When it rains, it pours. But I’m totally in love with the downpour that is life right now.
Alongside with a few personal things that have been pushing me, challenging me and making see things a new perspective, training has been doing just the same. Week 15 was light leading up to the Eugene half marathon and week 16 was lighter in the beginning allowing for a little recovery, followed by a new level of challenge that I haven’t felt in a while. We’re getting close folks…
Mon., 4/22: Swim
Tues., 4/23: Yoga & Run
Pretty standard, except the run was an interval run on the treadmill which I haven’t done in a while. And yes, if we are on a treadmill next to each other, we are racing. Guilty as charged.
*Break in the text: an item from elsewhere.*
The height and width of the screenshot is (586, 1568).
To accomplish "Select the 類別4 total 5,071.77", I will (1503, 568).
Wed., 4/24: Indoor Ride & Transition Run
Thurs., 4/25: Indoor Ride & Swim
Another ridiculous swimming selfie. Note the new TYR tri top I got from Left Lane!
Fri., 4/26: Run
Both Friday and Saturday were short runs with a series of pick-ups (short bursts of speed to wake the body and lungs up. These are my coach’s pre-race workouts of choice:
35′ Run @ Zone 2 with 6 x 30″ LVL8 (Zone 5a) Pick Ups (1′ Easy RI) in the middle of this run.
Sat., 4/27: Run
Shakeout run with the blogger mania that was at Eugene. So many nice runner babes that I creep but now say that I have officially met in person.
Sun., 4/28: Race Day!
13.1 miles through the city of Eugene ending on Hayward field. You can check out the entire race recap here.
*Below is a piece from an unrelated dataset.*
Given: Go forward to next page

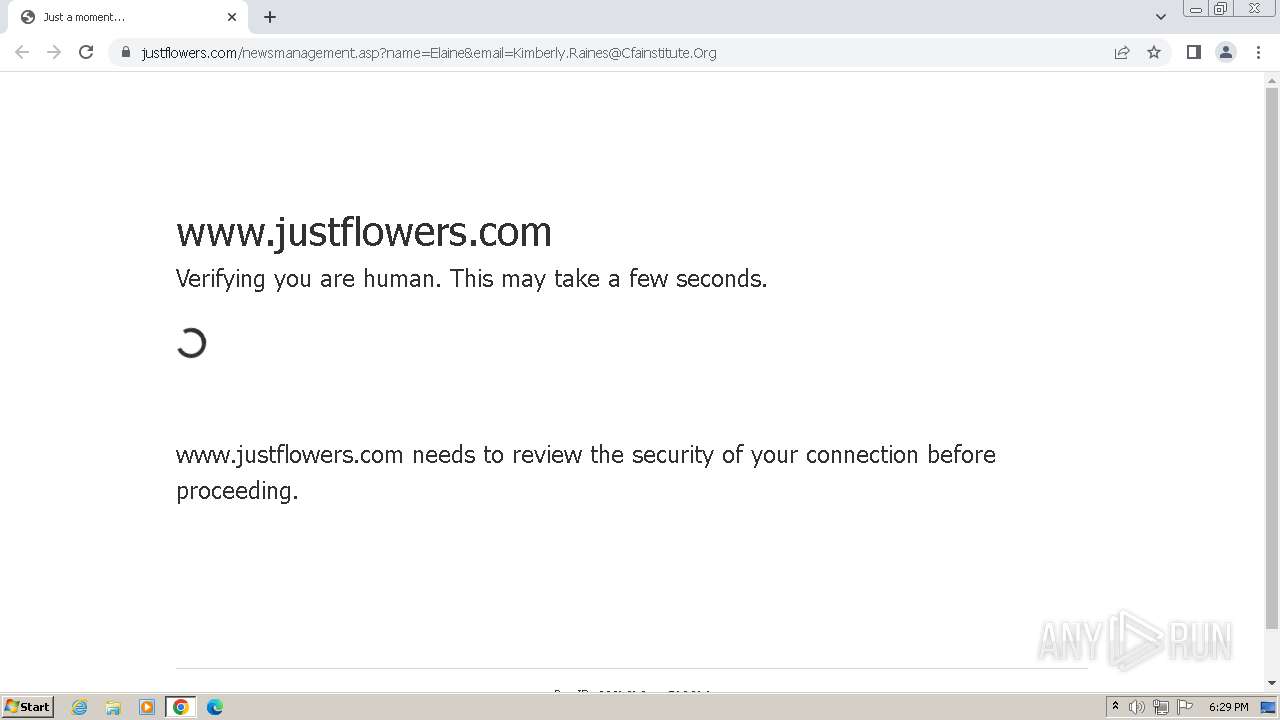Looking at the screenshot, I should click(54, 52).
I closed out week 15 with:
9 hours and 14 minutes of training:
7,000 yards swimming
36.75 miles cycling
29 miles running
45 minutes yoga
Mon., 4/29: Rest Day & Travel Home
You’d think that because Eugene is on the west coast, it would be easy to fly in and out of. Not so. I spent the morning at a cafe then the rest of the day traveling home. When are we getting those super bullet trains in America?!
Tues., 4/30: Swim
The final miles of the race were chock-full of rollers, leaving my quads a bit chewed up. I opted to skip the run and solely swim at Club Sport. Nothing one more day of rest couldn’t solve.
Wed., 5/1: Ride & Transition Run
Standard stuff here, folks.
Thurs., 5/2: Indoor Ride & Swim
The sun was out in full force and so were all the pool newbies. What are you all doing in the pool?!?! Come when it’s freezing outside and then we’re cool. But for now, you and your itty-bitty-bikini are taking up precious lanes and I really would rather not circle swim around you. Harumph.
Fri., 5/3: Rest
Working in the city meant an impromptu rest day. Does shooting hoops at the Adobe basketball court count as cross training? (Yes, I know I’m not even close.)
Sat., 5/4: Long Ride & Transition Run
Heeeey-yo 90 miles in 90 degree heat, including climbing both Mt. Diablo and Morgan Territory. But here’s the crazy thing: I actually ate and drank enough this ride and felt pretty good. Or maybe it was my secret weapon…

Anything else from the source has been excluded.